Union members agree: A recent poll found 79% of union members support the principle that union membership and dues payment should be strictly voluntary.
Despite Right to Work’s popularity, Harris’ advocacy against voluntary union dues has been steadfast.
In 2016, as attorney general of California, Harris represented the state in briefs at the US Supreme Court in Friedrichs v. California Teachers Association, a case in which a California public schoolteacher challenged union bosses’ legal power to force teachers to pay dues as a violation of the First Amendment.
While the case wound up deadlocked 4-4, Harris’ briefs defended the union’s privileges and spoke volumes about her contempt for worker freedom.
Harris didn’t challenge the schoolteacher plaintiff’s understanding that union bosses’ negotiating demands, such as “layoff and recall based only on seniority,” served to benefit some educators at others’ expense.
In fact, in her merits brief, Harris explicitly conceded: “Unions do have substantial latitude to advance bargaining positions that . . . run counter to the economic interests of some employees.”
Yet, she argued, that shouldn’t stop the government from forcing those employees to pay for that harmful “representation.”
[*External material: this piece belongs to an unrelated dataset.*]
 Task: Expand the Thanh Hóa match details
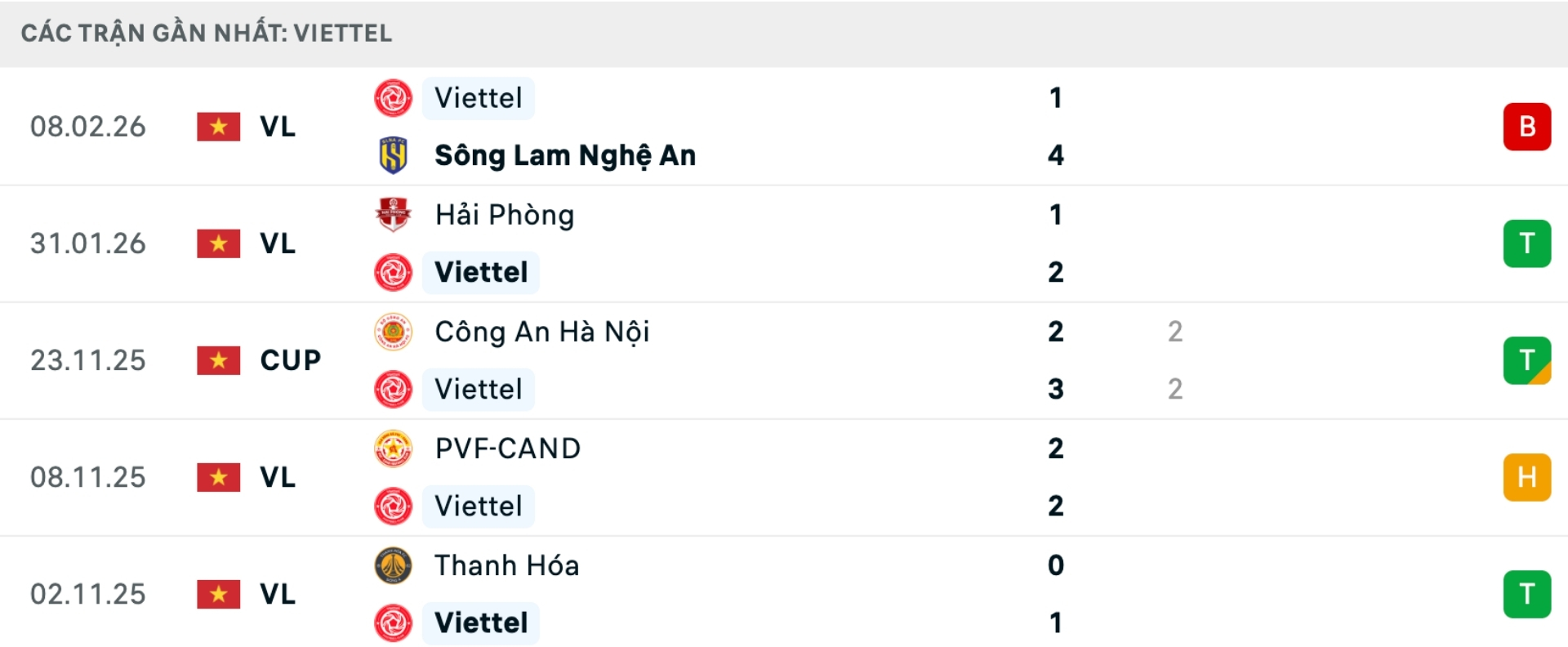pyautogui.click(x=784, y=595)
More recently, Harris has embraced labor policy plans that evince a true desire for union-boss domination over both workers and businesses far beyond the destruction of Right to Work.
As a US senator, Harris was a zealous advocate for the so-called “Pro Act,” which would not only wipe out Right to Work but also allow union bosses to sweep independent contractors under their control, destroying the independence that leads many such workers to choose that arrangement.
In Harris’ home state of California, similar state regulations destroyed hundreds of thousands of careers overnight.
The Pro Act would also enshrine in federal law union bosses’ ability to bypass secret-ballot rules when workers vote on whether or not to establish a union in their workplace, instead letting union officials install themselves through the hasty “card check” process.
Other provisions of the bill would block workers from voting out unions they oppose, allow union officials to censor workers’ speech and authorize government bureaucrats to impose forced-dues contracts even if both employers and workers object.
Harris is also on the record as favoring “sectoral bargaining,” a pro-union scheme even more extreme than the Pro Act.
Under sectoral bargaining, union officials would be granted power over entire industries “sector by sector,” based on support for unionization from a tiny minority of workers in that industry — 10% or less, in one prominent proposal supported by longtime pro-Harris unions including the SEIU.
All of Harris’ coercive, top-down ideas make sense if one subscribes to the worldview she put forth in her arguments in the Fredrichs case: Union bosses know better than workers and should have more control over their lives — even if it means that some, perhaps many, workers are harmed in the process.
Harris mentioned in one of her Fredrichs briefs that union bosses should be allowed to make reasonable “tradeoffs” in a workplace to benefit some workers at the expense of others.
But this Labor Day, be aware that Harris’ agenda is really just a bad deal for all American workers: Trade in your workplace freedoms and hand them to power-hungry union bosses.
Mark Mix is president of the National Right to Work Foundation and National Right to Work Committee.